В этом весь Шаляпин. Когда душа его сострадала обездоленным, он следовал ее порывам, жертвуя без оглядки. Но если ему плевали в душу, отказывал твердо и без тени колебания.

А в упомянутом выше интервью русскому журналу в Париже Н. Кенигсберг отмечал, что, когда Шаляпин жертвовал, а жертвовал он много, и некоторые благотворительные учреждения получали от него чеки по 10 тысяч франков, Шаляпин всегда просил, чтобы это не предавалось огласке:

– Пусть уж лучше считают меня жадным.

Что касается обвинений вроде того, что Шаляпин стал рабом "золотого тельца", то они отпадают после исчерпывающего сообщения о его благотворительной деятельности (вернее, о его отношении к деньгам и к возможности оказывать помощь другим людям), представленного прекрасным знатоком жизни и творчества Шаляпина Иосифом Дарским. Напомним и о том, насколько спокойно воспринял Шаляпин огромные убытки, связанные с крахом Лондонской биржи, а затем с банкротством своего американского банка, где хранились его баснословные гонорары за несколько лет, так же как и экспроприацию почти всего своего (огромного) состояния в России после Октябрьской революции.
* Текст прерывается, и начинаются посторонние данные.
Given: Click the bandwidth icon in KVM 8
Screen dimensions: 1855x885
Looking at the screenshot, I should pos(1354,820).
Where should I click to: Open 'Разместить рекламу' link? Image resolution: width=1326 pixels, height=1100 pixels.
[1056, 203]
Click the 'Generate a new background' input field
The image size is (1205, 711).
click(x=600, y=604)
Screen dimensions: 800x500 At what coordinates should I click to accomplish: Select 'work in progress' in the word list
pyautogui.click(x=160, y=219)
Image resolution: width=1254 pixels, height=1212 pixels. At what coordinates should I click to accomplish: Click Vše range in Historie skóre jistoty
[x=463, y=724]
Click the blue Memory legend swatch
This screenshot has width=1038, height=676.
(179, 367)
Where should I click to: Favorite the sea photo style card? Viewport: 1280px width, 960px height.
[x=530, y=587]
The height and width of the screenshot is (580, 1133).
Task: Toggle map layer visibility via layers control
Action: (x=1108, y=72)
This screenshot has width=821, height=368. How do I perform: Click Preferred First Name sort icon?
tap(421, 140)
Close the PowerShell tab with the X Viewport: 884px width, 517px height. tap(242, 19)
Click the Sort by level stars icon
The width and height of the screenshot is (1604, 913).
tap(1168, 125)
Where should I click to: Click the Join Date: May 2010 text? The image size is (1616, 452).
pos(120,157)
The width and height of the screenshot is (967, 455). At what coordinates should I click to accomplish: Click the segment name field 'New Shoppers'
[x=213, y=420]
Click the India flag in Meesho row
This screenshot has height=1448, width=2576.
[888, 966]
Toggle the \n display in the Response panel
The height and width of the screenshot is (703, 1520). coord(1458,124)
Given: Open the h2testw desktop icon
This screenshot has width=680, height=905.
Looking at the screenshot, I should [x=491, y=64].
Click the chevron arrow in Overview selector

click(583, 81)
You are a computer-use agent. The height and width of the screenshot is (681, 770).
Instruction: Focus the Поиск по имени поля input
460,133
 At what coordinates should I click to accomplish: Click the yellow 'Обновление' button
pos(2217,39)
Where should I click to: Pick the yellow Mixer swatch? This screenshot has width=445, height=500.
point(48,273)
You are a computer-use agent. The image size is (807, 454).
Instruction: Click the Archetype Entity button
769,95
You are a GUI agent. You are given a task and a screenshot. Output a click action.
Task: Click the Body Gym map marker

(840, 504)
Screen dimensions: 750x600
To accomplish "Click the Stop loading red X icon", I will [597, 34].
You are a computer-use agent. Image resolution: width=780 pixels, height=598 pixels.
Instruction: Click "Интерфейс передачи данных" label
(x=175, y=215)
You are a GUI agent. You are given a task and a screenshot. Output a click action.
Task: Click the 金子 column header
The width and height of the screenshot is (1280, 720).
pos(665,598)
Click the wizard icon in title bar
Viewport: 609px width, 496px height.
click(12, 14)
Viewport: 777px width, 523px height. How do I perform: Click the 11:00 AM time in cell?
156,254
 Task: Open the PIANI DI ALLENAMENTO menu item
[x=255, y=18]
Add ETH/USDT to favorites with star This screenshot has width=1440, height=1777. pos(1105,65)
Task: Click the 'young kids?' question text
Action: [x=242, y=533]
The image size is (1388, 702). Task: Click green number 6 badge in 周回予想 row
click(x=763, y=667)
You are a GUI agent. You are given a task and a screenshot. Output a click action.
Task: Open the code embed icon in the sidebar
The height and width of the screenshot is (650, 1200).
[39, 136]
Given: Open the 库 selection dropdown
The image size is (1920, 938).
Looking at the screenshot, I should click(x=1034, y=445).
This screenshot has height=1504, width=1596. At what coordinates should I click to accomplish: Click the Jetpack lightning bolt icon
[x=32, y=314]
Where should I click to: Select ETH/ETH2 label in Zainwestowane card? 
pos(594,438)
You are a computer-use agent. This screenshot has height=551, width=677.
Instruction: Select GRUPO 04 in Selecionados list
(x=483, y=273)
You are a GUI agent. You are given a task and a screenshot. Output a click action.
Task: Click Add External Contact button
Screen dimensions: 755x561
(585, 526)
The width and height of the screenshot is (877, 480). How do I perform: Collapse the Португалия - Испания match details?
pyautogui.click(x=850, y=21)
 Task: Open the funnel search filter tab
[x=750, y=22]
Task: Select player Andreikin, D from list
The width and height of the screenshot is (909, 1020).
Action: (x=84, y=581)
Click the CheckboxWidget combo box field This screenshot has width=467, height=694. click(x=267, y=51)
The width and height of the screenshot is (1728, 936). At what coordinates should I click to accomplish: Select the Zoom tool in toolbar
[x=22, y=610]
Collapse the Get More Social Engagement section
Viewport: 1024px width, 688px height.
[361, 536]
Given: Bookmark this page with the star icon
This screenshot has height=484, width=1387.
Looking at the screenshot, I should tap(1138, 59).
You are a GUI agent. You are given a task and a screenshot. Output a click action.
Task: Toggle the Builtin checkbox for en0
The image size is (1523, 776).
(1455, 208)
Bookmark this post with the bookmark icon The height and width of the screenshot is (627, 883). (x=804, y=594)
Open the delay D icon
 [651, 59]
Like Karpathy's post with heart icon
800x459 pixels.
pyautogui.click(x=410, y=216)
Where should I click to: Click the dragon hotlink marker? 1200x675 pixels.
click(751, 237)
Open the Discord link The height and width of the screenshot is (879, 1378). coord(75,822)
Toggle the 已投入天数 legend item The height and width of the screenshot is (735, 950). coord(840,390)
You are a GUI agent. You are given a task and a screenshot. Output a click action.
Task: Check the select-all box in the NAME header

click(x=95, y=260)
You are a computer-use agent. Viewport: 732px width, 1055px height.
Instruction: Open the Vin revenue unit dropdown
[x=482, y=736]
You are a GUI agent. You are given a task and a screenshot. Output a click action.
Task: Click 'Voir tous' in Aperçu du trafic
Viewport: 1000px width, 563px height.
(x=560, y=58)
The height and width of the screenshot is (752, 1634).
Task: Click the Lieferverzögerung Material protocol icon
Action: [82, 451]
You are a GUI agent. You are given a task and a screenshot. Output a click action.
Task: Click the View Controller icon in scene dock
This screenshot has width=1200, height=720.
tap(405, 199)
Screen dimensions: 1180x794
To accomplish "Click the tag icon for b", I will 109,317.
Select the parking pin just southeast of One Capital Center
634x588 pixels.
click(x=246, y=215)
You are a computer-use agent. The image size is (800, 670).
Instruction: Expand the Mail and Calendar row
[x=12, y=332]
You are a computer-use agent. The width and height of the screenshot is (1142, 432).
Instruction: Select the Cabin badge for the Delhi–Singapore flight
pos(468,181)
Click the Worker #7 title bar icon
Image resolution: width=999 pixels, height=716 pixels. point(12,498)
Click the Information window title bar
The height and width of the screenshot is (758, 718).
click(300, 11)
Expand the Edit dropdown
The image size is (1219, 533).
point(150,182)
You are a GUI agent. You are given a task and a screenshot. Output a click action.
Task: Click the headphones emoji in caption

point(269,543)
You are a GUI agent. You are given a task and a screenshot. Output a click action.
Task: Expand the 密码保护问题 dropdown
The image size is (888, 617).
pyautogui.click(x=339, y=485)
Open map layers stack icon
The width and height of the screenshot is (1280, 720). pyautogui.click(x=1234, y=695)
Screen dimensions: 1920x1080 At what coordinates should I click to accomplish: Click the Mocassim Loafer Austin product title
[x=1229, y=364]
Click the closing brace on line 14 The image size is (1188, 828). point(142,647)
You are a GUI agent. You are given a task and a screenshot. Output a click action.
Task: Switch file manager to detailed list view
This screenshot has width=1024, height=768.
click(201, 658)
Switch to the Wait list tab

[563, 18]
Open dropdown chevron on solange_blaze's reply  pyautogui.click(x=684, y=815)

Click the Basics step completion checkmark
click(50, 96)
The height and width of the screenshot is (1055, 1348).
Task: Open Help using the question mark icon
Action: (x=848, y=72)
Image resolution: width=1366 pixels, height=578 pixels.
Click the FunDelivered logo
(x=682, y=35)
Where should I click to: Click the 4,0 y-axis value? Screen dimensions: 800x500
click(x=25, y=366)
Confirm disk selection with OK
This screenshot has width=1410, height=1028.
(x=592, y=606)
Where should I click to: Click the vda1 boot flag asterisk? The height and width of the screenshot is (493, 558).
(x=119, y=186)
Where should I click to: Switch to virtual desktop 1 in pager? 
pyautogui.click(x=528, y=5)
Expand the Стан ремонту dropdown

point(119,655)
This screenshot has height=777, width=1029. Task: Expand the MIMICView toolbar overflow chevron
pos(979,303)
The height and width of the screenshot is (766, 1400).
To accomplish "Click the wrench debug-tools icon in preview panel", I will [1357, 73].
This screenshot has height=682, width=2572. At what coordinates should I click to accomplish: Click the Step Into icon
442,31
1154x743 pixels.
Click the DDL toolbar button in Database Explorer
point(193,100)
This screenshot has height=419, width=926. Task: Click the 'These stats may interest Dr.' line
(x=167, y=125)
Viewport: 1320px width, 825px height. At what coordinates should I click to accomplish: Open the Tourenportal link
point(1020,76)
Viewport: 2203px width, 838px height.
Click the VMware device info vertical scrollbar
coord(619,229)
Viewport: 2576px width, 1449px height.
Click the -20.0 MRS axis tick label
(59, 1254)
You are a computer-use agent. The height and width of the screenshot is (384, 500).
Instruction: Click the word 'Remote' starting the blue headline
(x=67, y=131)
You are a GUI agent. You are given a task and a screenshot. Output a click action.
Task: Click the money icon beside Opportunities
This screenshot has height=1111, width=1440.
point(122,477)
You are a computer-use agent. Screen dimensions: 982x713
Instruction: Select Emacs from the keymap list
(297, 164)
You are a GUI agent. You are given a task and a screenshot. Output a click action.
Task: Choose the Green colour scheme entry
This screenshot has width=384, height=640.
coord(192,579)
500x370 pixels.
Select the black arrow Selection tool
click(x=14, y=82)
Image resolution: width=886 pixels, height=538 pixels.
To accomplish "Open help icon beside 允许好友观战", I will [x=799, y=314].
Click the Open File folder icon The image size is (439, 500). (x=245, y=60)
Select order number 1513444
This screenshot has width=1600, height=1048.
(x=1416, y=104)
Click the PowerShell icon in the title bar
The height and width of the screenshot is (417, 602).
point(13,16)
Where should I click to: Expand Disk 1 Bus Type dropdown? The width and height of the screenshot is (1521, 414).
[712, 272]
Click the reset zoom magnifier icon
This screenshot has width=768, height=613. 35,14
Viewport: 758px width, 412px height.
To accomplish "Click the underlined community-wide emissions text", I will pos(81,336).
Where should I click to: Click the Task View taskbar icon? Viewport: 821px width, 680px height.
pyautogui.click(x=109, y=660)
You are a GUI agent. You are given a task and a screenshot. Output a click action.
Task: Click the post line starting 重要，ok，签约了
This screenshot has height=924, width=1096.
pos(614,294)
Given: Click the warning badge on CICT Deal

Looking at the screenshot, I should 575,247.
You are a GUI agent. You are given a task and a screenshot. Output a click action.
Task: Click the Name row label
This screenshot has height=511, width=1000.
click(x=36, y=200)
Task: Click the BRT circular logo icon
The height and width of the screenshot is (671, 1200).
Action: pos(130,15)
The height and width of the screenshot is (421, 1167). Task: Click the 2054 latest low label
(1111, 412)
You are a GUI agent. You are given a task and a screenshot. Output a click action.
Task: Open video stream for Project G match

Некоторые "капризы" Шаляпина в денежных делах – например, он мог пожертвовать 10 тысяч франков на благотворительные нужды, но не хотел брать такси ("это очень дорого") и поэтому, будучи уже больным, ездил в Париже на метро – мы упоминаем между прочим, желая полнее представить его характер.

Ходили слухи о том, что Шаляпин пьет.

Мог бы пьяница и забулдыга так работать над собой? А вот про Шаляпина был распространен слух, и весьма упорный, что он пьет водку чуть ли не стаканами. Что, не выпив перед спектаклем, он и петь не может, и, когда отцу приходилось отменять выступления из-за простуды, распространялся слух: Шаляпин пьян, у Шаляпина запой… Даже ходил такой скверненький анекдот: когда Шаляпин пьян, за него поет такой-то (не помню фамилии) артист. Как будто специально для такого случая этого артиста и держали. Думаю, что это было оскорбительно не только для Шаляпина, но и для артиста, который являлся якобы "затычкой" на сей прискорбный случай.

Все это, конечно, выдумка злопыхателей, ибо безответственный пьяница никакой карьеры сделать бы не мог. Мне не нужно объяснять, сколько талантливых людей этот недуг сгубил. Сгубил бы и Шаляпина. Да разве можно петь, будучи пьяным? Да физически это невозможно! Шаляпину никогда не суждено было бы достичь вокальных вершин, если бы он был пьяницей, ибо голос сам по себе под влиянием алкоголя становится непослушным.

Никто и никогда не видел Шаляпина на сцене пьяным, да и в жизни тоже я лично отца никогда пьяным в буквальном смысле этого слова не видела. Навеселе – да! И то – с друзьями, после спектакля или на отдыхе, но перед спектаклем – никогда!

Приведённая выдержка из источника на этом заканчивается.